Bryan Massingale, S.T.D., wants to change that. Because when it comes to problems like police shootings of black men, solutions such as body cameras, retraining, and civilian review boards are not enough on their own.

“They’re going to be limited and ineffective if we don’t go deeper, and we don’t probe the woundedness in the human spirit that enables people to be less valued than others simply because of the color of their skin,” he said.

“Until we’re willing to look at root causes, we’re going to be stuck in this destructive feedback loop.”

Father Massingale, a native of Milwaukee who joined the theology faculty in September, has devoted his life to the intersection of faith and race. For too long, he said, Catholics have turned a blind eye to racism even though the teachings of Jesus explicitly call for respecting the dignity of all races and genders.

He experienced it himself as a child, he says.  At his Catholic grammar school, the priests were devoted to racial justice. But his Catholic high school fostered a culture that was less supportive of the cause.

“As I went further in my studies, I realized that this was not necessarily an exception. The Catholic Church in general is marked by silence and complicity in the racial injustices of America,” he said.

This argument was the central theme of Racial Justice and the Catholic Church (Orbis Books, 2010), which won Father Massingale a first-place book award from the Catholic Press Association.

Key to his argument is Jesus’ teachings: When we die, we will be judged not for our attendance at Mass, but by our concern for the most vulnerable.

“Who are among the most expendable in this time and this place? Young African- American men who are being regarded with suspicion and treated with a social callousness that we haven’t seen in this country for a long time,” he said.

+ + + +

> _Exercises_:
#1 Do these statements agree with the passage on Bryan Massingale? For each, answer yes or no and quote the words of the passage that decide it. (a) Massingale joined the theology faculty in September. (b) The priests at his Catholic high school were devoted to racial justice. (c) His book won a second-place award from the Catholic Press Association.
#2 According to the passage on Bryan Massingale, which publisher issued Racial Justice and the Catholic Church?
#3 Reproduce word for word the stretch of the passage on Bryan Massingale from "This argument was" through "the most vulnerable.".

> _Extracted entries_:
+ + + +

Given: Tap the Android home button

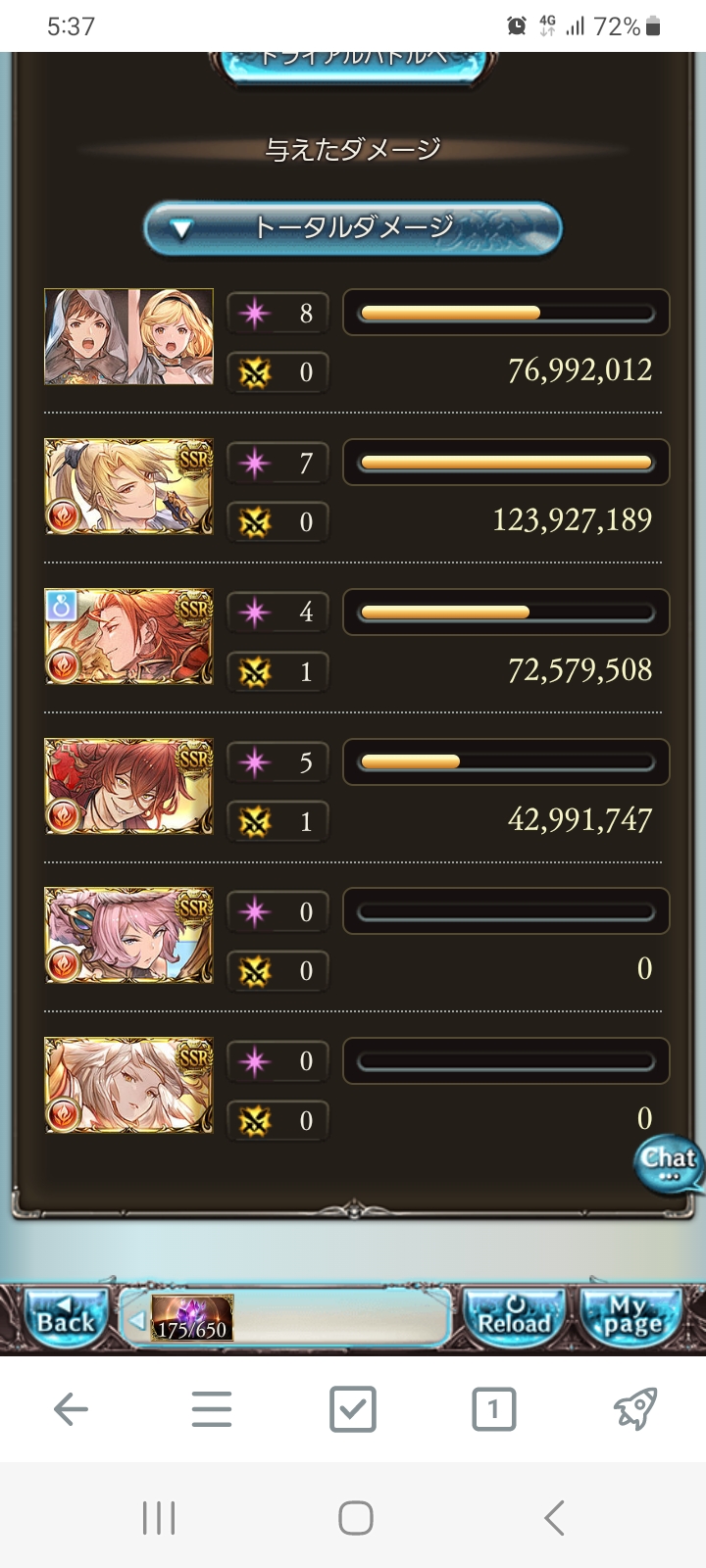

+ + + +

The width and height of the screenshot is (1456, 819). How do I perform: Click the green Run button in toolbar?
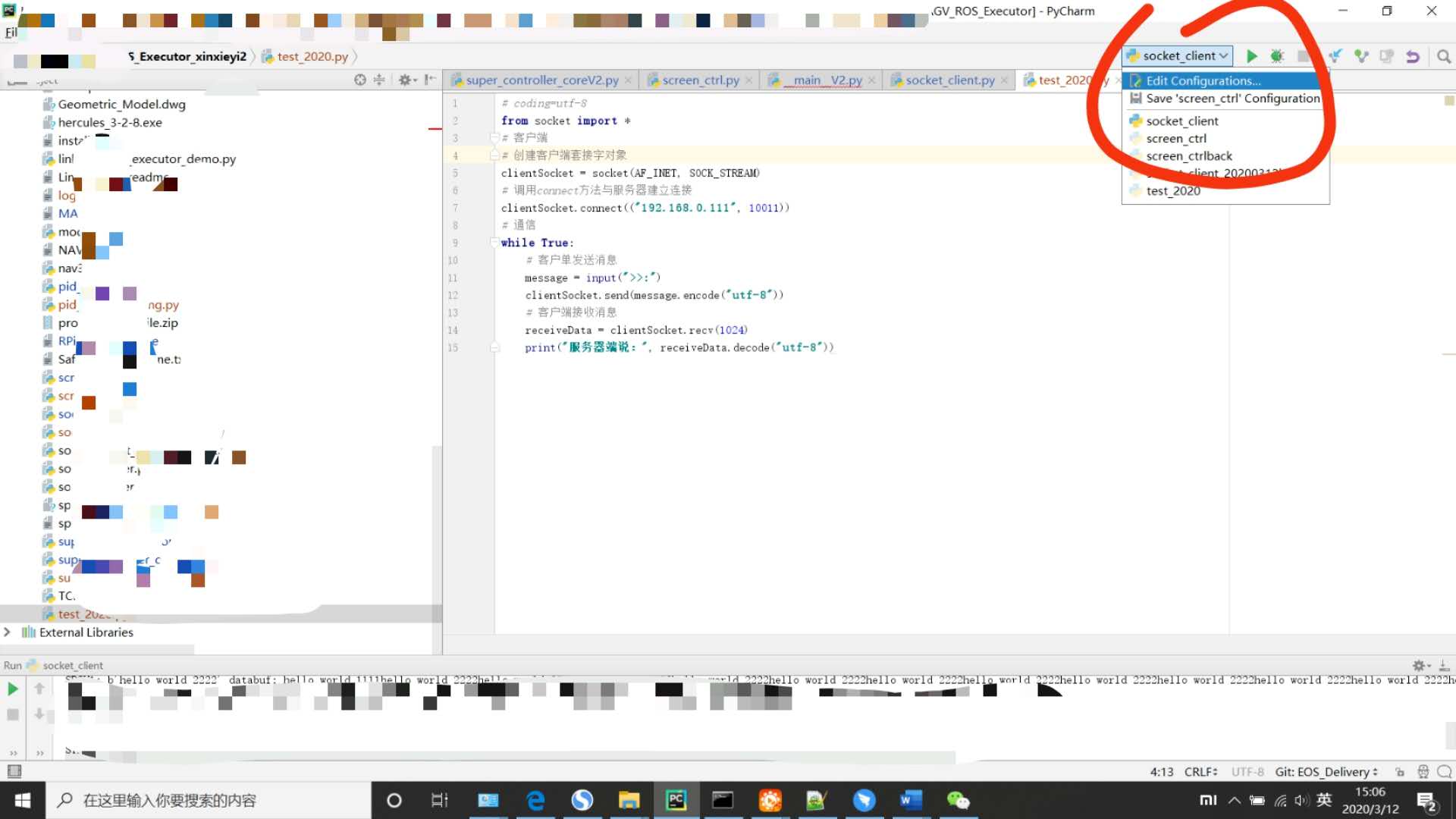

+ + + +

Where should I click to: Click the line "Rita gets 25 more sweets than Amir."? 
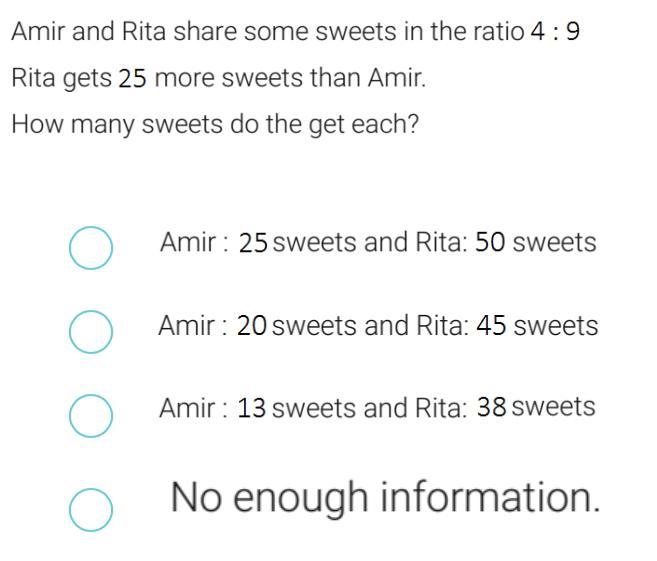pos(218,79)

+ + + +

> _Full answers_:
#1
(a) Yes: "joined the theology faculty in September"
(b) No: "At his Catholic grammar school, the priests were devoted to racial justice. But his Catholic high school fostered a culture that was less supportive of the cause."
(c) No: "won Father Massingale a first-place book award from the Catholic Press Association"

#2 Orbis Books, in 2010.

#3
This argument was the central theme of Racial Justice and the Catholic Church (Orbis Books, 2010), which won Father Massingale a first-place book award from the Catholic Press Association.

Key to his argument is Jesus’ teachings: When we die, we will be judged not for our attendance at Mass, but by our concern for the most vulnerable.